Brass bands, to most British readers, bring forth associations of mill towns and coal mines, pints of creamy-headed Northern bitter, parades in the rain through cobbled high streets, and the decline of traditional working-class culture and communities as narrated in Mark Herman’s 1996 cult classic Brassed Off. (Actually, that’s not a completely fair and accurate picture – the tradition is thriving and replete with young talent in pockets of the north of England and the South Wales valleys, as a visit to the annual Whit Friday marches or a look at the biographies of a substantial number of Britain’s professional brass players will tell you – but the popular image remains.)
However, what’s perhaps less well-known is that brass band-based music of a rather different variety is alive and well, and hugely popular as a mainstream genre, in parts of the Balkans (in particular Serbia, Romania and Macedonia); over the past decade or so, it’s also been gradually attracting something of a niche following in Western Europe and North America, especially since the return of relative peace and stability to the Balkans after the conflicts of the 1990s.

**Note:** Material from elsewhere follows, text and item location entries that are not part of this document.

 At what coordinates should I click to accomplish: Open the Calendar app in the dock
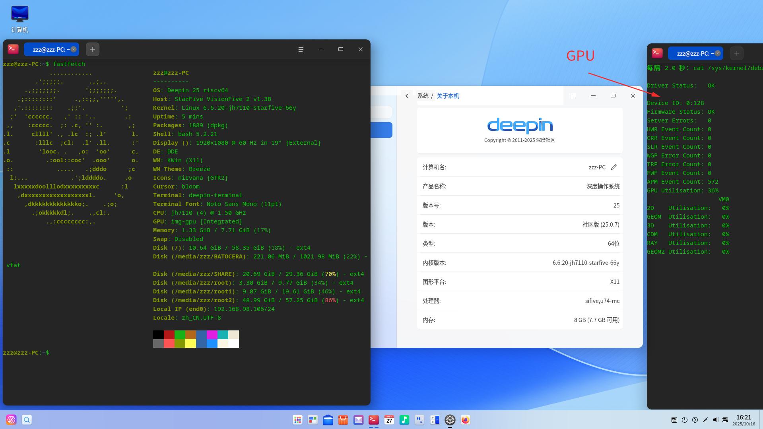tap(389, 420)
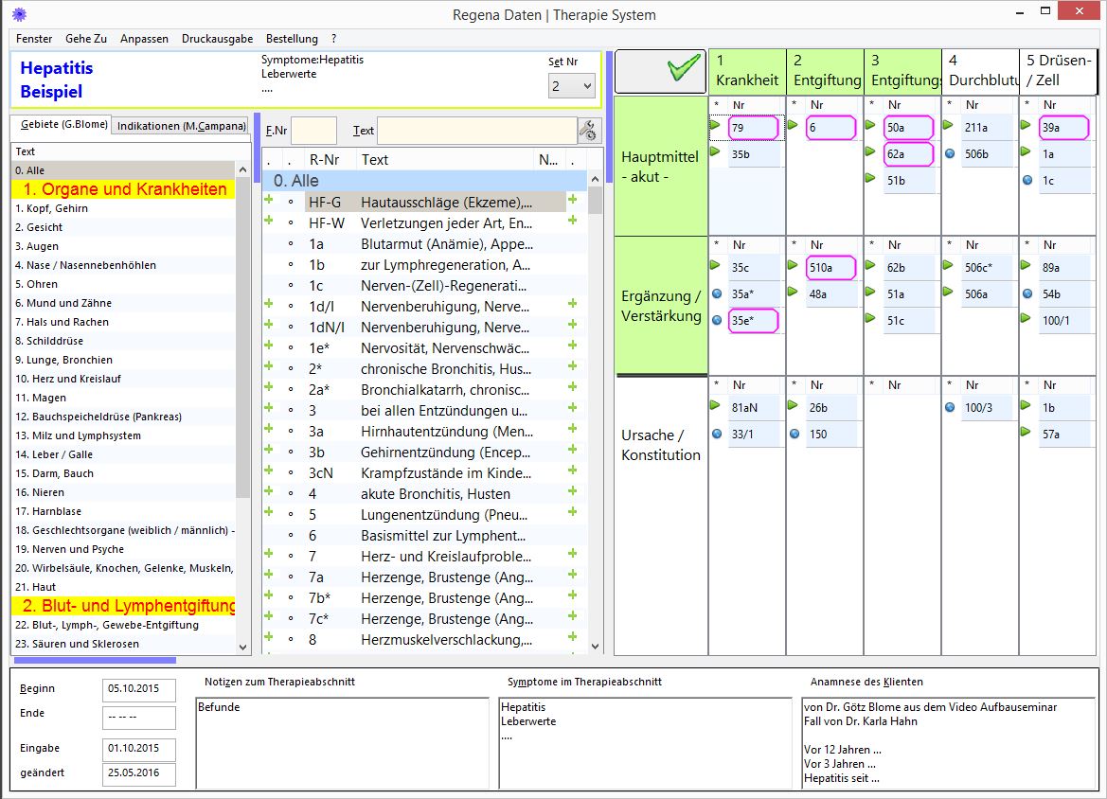
Task: Open the Druckausgabe menu
Action: [x=217, y=39]
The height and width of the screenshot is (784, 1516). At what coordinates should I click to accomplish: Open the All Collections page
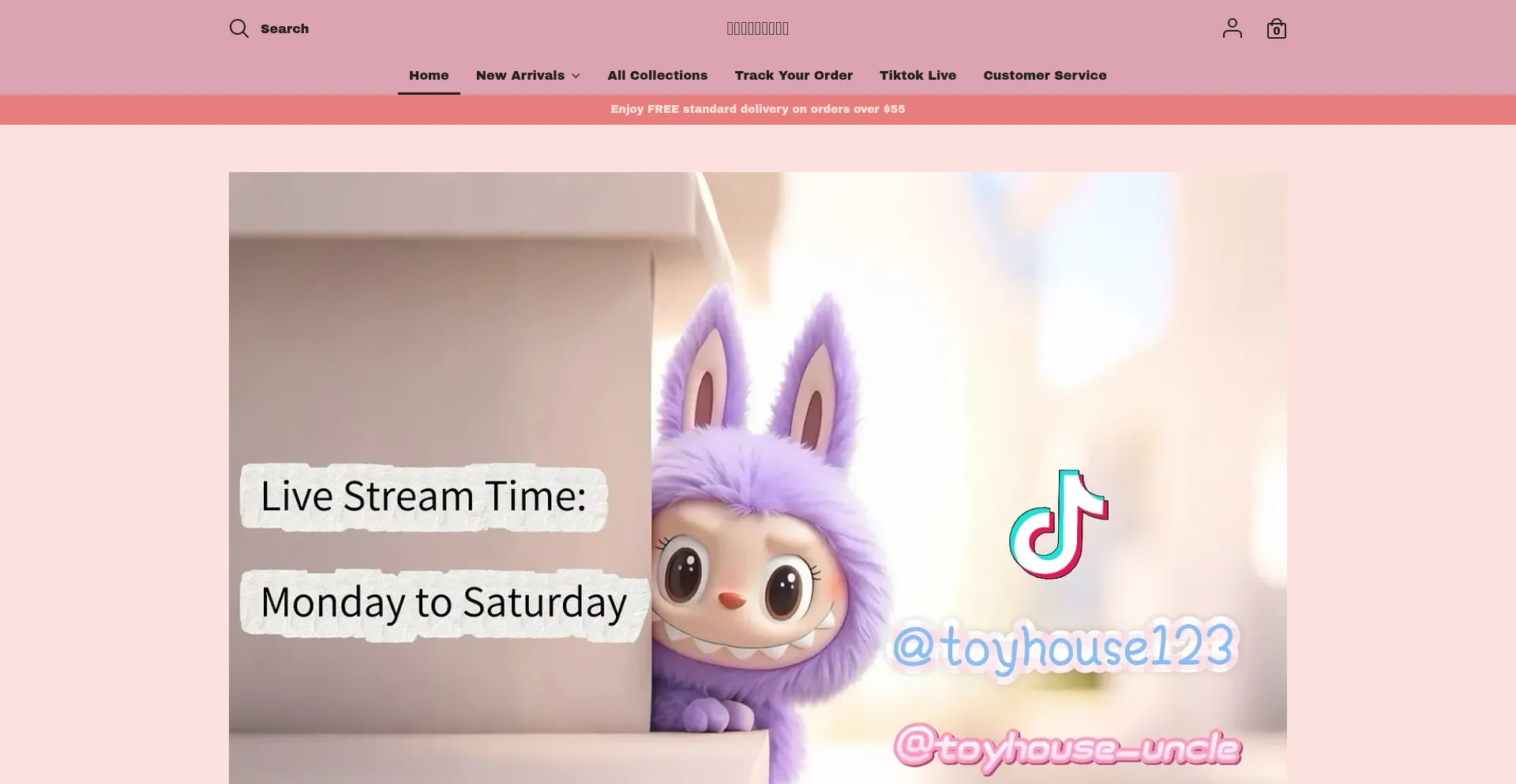point(657,76)
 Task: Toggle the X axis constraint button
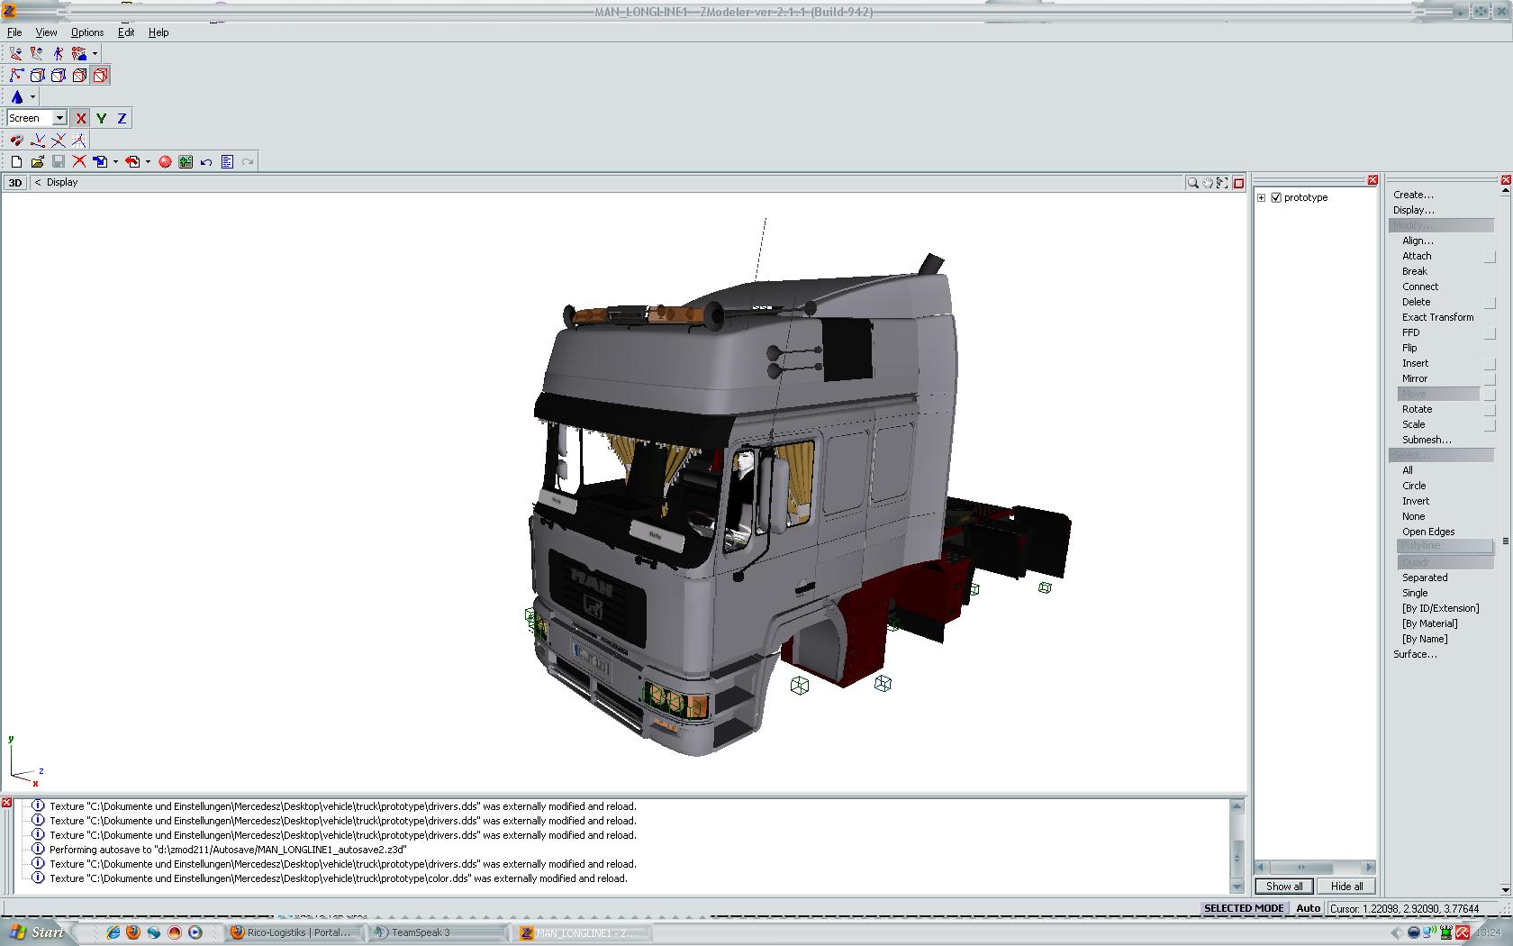point(81,118)
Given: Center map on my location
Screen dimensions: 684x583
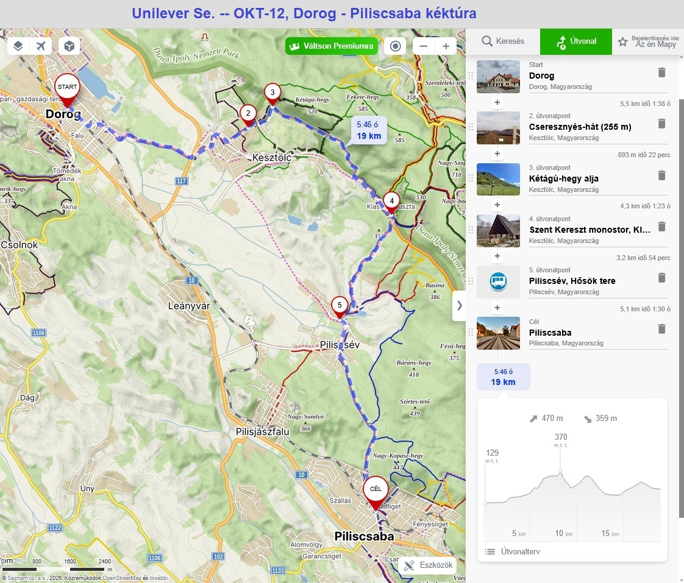Looking at the screenshot, I should pos(395,46).
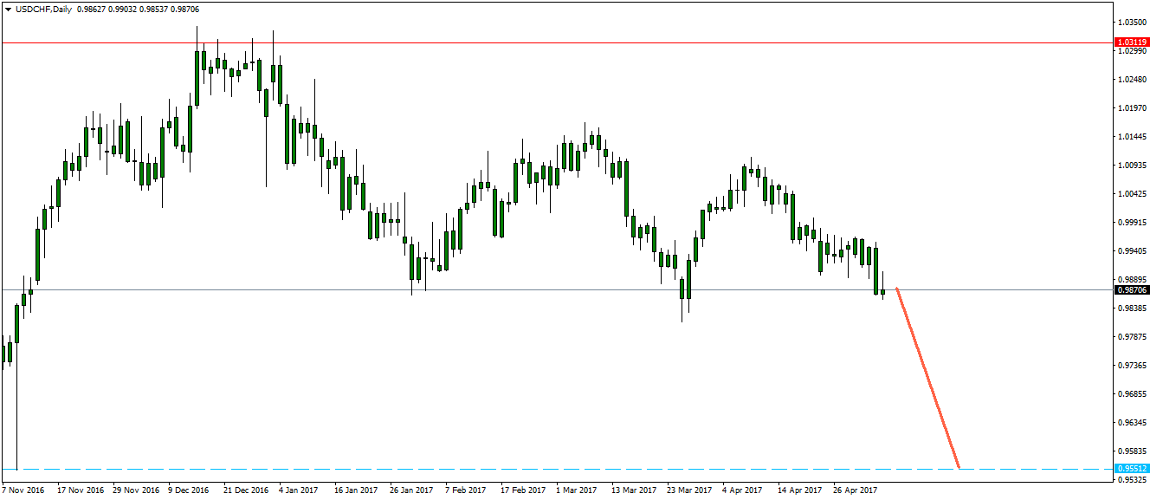Select the red descending trend line
This screenshot has height=500, width=1150.
click(927, 378)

In looking at the origins of any genre such as this, it’s sometimes difficult to separate mythology from fact (and, as so often, it’s something of a political and nationalistic minefield in which stories differ depending on who you talk to), but the two explanations given most often are either that local musicians were influenced by the instrumentation of the Ottoman and Austro-Hungarian military bands common across the region in the 19th and early 20th centuries, or that soldiers from the Serbian wars of independence between 1804 and 1813, who had used trumpets to give signals on the battlefield, returned with their instruments to their home villages and began to transcribe folk music.
Whatever, the unique formation of instruments – brass with a very definite flavour of Mitteleuropa, featuring rotary trumpets, helicons, Wagner tubas and sousaphones, plus drums and often saxophones and clarinets – became ingrained into local culture, adopted by the bands of Roma musicians who traditionally provide much of the accompaniment to weddings and other public events in this part of southeastern Europe.
Perhaps the most interesting aspect of this music, however, is the way in which it’s very much a living, breathing, continuously evolving tradition – especially in Serbia, where it’s still hugely commercially popular and something of a national symbol. The Guča Trumpet Festival, held in the same small South Serbian town since 1961, consistently attracts hundreds of thousands of spectators each year (rumoured at one time to have included Miles Davis) and is said to be a wild, raucous few days fuelled by copious amounts of Šljivovica (plum brandy): as an illustration of the music’s national importance, Vladimir Putin and Barack Obama were both invited to the 50th anniversary of the festival in 2011 (whether they actually took up the offer is not clear).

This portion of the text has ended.